My housemate Robert and I were heading to West Hollywood to check out a free movie that I won through a contest. As we were getting there, Robert was telling me about his job on PATH’s homeless outreach team.  They offer rides to a hospital if someone is hurt, offer advice, give a bag of food, and let the homeless know that PATH is willing to help them with a 2nd chance at life.   Robert brought up something I never thought about.  A lot of homeless have lost their self-esteem or lack the courage to seek a job. Why?  What if you’d been out on the street for months, or years, and people stare at you as they walk by, never talk to you, and just ignore you.  You may feel hopeless and think that if you tried to get a job, that boss would ignore you just like the people on the street.   So, one of the things the outreach team does is to meet the homeless and start a conversation with them.  The outreach team tries to see the same homeless people a few times every month so that those people know they aren’t forgotten.  That may help their hearts to heal, become stronger, and realize that not everybody is the same.  LA is a big city and it’s our job not only to help the homeless but spread the word about what we offer to help even more homeless with a 2nd chance at life.

Sunday, October 31, 2010

Fall Festival!


Thanks to everyone who came and to everyone who helped with the fall festival yesterday at 5846 Gregory!  It was a ton of fun, great new relationships were made, and please pray that they blossom from here on out.
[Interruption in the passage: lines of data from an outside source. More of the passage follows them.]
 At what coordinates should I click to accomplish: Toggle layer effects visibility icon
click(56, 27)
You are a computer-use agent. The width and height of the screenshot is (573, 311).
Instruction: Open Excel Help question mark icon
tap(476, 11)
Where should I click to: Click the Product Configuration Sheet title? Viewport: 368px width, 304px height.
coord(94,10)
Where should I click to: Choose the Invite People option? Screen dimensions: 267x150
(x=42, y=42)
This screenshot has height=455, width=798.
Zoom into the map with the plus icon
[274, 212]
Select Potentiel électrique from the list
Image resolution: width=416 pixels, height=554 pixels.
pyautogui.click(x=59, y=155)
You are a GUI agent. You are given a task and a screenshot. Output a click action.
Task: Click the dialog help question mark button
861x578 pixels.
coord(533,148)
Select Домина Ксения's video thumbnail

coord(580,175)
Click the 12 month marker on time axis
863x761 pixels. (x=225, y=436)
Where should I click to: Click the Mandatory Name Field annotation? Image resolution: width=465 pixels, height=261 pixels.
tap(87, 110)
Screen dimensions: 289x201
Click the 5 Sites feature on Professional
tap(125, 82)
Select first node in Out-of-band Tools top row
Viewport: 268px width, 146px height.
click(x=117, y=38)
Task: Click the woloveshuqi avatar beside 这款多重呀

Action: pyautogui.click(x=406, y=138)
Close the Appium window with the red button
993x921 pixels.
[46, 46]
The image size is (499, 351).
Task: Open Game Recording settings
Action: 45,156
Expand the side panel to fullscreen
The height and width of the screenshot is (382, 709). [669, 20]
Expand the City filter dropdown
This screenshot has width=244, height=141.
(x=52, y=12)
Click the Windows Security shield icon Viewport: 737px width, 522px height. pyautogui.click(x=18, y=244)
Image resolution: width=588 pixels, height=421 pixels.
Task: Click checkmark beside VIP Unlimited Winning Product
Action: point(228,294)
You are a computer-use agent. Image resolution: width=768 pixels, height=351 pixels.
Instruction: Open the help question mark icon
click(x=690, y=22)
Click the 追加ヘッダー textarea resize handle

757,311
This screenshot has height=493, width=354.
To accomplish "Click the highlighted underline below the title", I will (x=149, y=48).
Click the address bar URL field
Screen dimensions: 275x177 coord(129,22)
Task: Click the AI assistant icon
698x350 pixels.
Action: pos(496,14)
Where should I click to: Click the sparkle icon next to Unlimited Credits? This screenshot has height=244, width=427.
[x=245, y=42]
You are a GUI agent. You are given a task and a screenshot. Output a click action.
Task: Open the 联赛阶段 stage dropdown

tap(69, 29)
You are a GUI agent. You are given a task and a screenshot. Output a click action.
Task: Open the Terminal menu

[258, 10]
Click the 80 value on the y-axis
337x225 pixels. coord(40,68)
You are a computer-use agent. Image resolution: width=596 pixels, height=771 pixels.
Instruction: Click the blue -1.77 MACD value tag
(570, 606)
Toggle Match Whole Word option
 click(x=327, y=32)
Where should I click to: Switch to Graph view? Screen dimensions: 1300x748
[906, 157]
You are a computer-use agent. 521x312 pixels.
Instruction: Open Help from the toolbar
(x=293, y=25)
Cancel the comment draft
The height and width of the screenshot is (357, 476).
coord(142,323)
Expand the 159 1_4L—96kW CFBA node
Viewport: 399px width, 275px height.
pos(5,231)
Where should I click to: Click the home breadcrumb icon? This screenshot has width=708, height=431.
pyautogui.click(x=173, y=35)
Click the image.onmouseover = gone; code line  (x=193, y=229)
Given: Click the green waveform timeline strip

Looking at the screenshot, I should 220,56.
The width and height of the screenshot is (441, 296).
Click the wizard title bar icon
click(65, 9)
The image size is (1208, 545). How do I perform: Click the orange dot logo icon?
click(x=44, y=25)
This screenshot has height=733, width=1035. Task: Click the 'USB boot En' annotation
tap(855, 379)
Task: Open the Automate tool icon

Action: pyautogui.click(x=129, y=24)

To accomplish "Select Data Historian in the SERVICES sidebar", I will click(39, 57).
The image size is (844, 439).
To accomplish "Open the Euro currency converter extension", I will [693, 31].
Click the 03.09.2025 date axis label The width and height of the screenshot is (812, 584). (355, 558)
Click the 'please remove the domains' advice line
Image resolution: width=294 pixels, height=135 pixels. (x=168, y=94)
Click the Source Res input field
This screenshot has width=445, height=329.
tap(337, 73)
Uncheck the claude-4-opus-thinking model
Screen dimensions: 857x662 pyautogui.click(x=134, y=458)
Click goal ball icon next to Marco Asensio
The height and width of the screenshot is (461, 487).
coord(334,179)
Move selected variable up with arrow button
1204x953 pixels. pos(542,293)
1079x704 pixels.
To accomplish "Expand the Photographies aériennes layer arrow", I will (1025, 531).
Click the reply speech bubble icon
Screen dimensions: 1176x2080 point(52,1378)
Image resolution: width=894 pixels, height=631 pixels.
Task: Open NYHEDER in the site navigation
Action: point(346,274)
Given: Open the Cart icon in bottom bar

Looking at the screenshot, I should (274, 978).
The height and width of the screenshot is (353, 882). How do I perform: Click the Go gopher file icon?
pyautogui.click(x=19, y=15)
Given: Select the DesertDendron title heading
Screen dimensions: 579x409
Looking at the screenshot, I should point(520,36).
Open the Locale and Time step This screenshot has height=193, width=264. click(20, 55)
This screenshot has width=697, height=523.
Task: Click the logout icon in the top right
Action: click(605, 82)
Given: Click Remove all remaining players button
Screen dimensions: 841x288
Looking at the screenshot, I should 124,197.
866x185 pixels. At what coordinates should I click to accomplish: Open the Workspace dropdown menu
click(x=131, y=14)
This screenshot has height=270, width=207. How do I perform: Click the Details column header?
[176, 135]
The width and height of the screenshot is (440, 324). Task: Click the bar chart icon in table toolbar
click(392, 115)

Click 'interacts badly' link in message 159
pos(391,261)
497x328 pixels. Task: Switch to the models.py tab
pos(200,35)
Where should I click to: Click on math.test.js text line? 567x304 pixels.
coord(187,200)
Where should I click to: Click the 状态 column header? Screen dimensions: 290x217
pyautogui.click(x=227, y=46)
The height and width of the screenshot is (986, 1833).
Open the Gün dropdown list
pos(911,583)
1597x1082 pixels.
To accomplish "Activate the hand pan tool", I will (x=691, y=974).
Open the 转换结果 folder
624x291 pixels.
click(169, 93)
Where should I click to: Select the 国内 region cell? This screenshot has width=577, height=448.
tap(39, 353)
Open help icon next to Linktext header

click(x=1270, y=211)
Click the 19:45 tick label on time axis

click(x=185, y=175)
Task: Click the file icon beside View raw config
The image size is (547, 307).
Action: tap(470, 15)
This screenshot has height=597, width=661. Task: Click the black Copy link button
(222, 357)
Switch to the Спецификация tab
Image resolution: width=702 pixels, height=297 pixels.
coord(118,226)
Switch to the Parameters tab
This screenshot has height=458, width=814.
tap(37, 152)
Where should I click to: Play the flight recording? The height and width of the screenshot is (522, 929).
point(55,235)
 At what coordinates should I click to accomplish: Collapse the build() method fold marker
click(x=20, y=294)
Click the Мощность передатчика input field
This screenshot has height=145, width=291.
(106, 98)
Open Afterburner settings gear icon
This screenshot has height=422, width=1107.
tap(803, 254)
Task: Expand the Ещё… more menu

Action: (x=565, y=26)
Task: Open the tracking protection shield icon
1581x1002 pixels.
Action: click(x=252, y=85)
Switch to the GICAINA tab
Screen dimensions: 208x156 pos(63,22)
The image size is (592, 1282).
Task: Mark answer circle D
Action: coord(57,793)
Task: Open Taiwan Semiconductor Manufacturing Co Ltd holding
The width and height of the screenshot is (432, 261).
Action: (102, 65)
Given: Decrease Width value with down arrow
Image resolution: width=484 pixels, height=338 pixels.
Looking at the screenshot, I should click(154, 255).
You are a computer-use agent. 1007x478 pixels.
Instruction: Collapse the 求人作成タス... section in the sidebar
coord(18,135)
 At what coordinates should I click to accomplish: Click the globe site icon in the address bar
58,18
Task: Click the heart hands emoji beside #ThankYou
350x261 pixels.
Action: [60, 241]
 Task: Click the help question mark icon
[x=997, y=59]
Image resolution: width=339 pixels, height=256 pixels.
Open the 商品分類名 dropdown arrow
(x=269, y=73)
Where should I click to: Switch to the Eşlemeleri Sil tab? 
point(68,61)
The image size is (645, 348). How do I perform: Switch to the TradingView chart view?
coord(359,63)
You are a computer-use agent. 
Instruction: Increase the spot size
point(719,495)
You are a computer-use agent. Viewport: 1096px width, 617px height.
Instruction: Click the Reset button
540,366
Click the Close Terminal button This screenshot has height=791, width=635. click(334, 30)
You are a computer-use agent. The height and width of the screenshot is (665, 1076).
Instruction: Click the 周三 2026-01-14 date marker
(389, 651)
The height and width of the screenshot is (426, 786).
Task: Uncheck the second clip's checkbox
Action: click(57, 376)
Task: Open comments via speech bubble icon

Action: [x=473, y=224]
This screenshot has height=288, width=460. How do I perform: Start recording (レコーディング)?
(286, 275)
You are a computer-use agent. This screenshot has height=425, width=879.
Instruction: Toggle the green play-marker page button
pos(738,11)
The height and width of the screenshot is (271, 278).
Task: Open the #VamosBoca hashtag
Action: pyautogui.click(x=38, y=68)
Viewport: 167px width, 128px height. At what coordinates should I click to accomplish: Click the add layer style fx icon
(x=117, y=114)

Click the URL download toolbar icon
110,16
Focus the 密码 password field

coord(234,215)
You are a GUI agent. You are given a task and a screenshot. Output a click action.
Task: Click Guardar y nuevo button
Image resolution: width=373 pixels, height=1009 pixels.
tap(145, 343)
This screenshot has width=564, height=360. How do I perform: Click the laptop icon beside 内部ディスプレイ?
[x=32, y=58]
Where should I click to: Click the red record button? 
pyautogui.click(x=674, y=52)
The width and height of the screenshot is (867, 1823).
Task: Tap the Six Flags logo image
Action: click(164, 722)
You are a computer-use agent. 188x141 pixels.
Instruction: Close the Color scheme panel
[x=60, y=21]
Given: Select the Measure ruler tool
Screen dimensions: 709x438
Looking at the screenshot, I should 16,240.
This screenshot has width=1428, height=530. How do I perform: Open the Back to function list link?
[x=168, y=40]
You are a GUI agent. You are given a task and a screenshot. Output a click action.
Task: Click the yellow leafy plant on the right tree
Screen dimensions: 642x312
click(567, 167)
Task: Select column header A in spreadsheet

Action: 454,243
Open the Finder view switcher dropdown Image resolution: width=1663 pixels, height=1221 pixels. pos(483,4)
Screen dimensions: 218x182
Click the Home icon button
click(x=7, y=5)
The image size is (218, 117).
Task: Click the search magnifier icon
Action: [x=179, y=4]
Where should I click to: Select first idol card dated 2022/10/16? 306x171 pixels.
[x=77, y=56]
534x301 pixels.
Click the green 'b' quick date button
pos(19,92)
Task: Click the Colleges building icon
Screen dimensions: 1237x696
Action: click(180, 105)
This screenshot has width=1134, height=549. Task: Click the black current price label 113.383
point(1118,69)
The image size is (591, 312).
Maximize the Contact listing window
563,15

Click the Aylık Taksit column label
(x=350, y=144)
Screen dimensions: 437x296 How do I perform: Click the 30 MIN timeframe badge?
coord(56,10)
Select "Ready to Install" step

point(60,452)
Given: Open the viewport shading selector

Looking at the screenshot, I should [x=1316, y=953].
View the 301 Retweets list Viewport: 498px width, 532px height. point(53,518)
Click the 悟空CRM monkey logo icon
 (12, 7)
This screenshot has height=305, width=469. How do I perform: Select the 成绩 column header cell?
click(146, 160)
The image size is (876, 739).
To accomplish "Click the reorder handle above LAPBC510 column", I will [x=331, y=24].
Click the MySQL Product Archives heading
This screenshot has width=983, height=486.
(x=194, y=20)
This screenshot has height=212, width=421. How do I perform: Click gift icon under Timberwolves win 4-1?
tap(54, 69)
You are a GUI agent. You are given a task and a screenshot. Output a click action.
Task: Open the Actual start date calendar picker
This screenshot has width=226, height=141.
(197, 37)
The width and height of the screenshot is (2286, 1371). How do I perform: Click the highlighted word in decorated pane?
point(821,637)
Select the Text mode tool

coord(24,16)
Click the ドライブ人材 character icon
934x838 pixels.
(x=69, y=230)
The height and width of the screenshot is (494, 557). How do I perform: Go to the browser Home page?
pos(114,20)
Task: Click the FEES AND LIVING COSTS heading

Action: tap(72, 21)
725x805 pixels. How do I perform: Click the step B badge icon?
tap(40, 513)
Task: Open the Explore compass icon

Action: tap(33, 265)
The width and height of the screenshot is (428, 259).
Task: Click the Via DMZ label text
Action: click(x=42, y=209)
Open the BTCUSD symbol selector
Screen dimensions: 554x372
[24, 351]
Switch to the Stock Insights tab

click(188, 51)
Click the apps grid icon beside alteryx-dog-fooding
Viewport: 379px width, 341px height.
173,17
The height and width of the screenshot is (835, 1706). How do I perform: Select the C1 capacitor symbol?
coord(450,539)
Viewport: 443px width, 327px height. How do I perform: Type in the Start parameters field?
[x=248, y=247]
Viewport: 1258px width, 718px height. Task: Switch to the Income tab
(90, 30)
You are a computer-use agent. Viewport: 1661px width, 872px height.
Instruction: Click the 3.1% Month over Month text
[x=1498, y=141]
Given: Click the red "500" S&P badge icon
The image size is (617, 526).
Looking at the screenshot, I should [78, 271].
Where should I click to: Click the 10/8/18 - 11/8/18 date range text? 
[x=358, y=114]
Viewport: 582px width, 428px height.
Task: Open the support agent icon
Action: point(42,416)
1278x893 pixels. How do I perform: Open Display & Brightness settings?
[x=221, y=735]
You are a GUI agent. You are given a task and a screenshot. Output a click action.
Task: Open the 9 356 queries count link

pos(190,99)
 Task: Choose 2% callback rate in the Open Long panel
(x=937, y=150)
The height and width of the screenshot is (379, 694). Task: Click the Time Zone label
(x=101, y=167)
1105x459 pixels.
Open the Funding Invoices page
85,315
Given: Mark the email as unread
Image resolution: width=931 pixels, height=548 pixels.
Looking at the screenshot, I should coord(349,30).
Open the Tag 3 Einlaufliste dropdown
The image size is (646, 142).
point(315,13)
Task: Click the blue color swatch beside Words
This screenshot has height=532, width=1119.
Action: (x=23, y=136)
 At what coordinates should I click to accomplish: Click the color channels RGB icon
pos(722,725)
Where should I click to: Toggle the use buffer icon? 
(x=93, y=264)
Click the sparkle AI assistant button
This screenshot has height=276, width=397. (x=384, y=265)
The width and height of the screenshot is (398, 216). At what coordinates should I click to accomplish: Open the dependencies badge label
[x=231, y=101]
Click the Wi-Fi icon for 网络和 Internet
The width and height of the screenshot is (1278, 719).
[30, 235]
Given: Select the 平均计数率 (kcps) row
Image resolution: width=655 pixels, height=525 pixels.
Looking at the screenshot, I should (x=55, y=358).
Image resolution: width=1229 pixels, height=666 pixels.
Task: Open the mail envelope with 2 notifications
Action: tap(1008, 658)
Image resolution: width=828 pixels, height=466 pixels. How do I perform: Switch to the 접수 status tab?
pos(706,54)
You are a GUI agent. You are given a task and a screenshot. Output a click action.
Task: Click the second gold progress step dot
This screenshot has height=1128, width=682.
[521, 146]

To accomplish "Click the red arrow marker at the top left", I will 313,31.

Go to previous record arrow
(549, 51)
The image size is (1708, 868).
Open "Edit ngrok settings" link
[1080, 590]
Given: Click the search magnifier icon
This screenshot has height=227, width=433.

To see more photos, click on either one here.

Blessings, Matthew


Tuesday, October 19, 2010

Brothers and Sisters

This is God's Message: Attend to matters of justice. Set things right between people. Rescue victims from their exploiters. Don't take advantage of the homeless, the orphans, the widows. Stop the murdering! – Jeremiah 22:3, The Message

In a world where Glenn Beck has urged Christians to "run as fast as [they] can" from churches who care about social justice while even the Old Testament commands us to “attend to matters of justice”; in a world where some Christians walk alongside those in the margins while other Christians look on declaring judgment and punishment, no wonder the world is confused about Christianity.  Seems Christians are confused, too.  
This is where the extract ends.